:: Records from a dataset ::
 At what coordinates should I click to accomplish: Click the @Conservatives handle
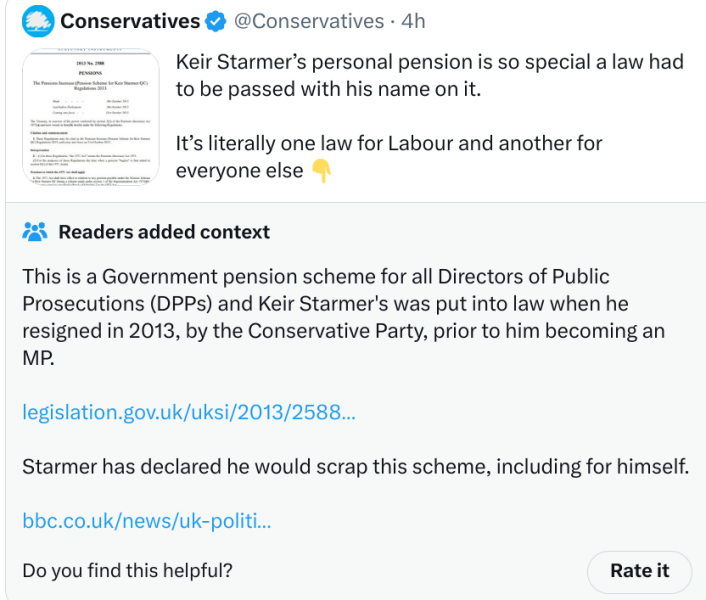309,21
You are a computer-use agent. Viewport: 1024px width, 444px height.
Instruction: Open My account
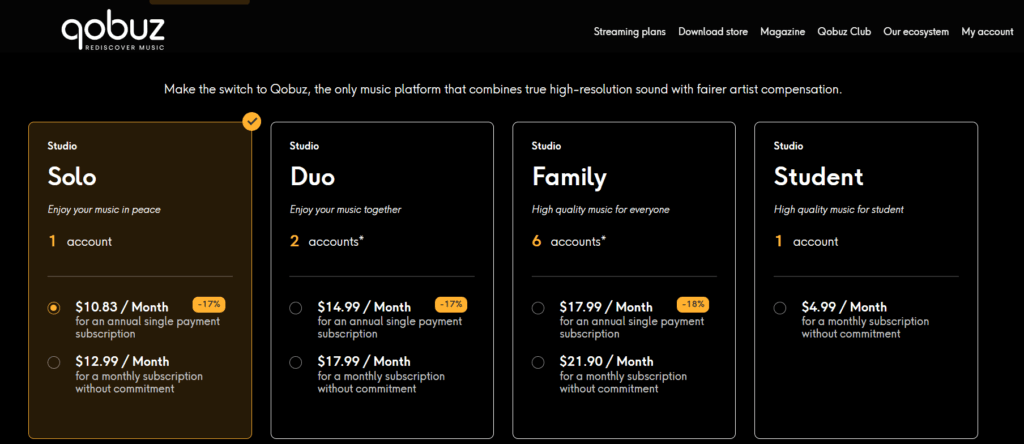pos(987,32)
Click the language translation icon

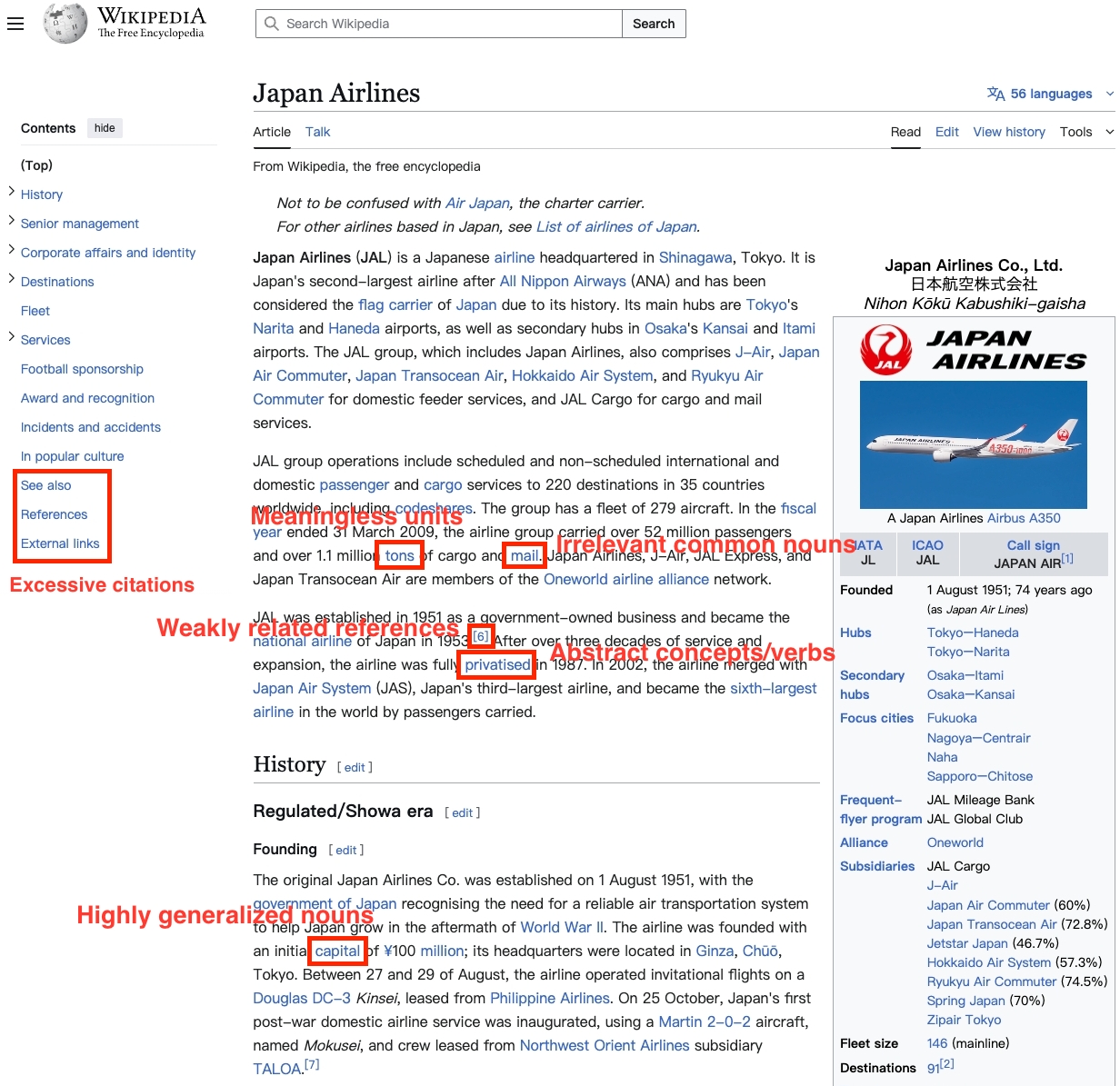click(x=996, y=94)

:: EXERCISE INSTRUCTIONS ::
The required output is the lines from the one containing "Instruction: Open My account" through the end of the records above, reproduced exactly, with no pictures.

:: WRITTEN ANSWER ::
Instruction: Open My account
pos(987,32)
Click the language translation icon

click(x=996, y=94)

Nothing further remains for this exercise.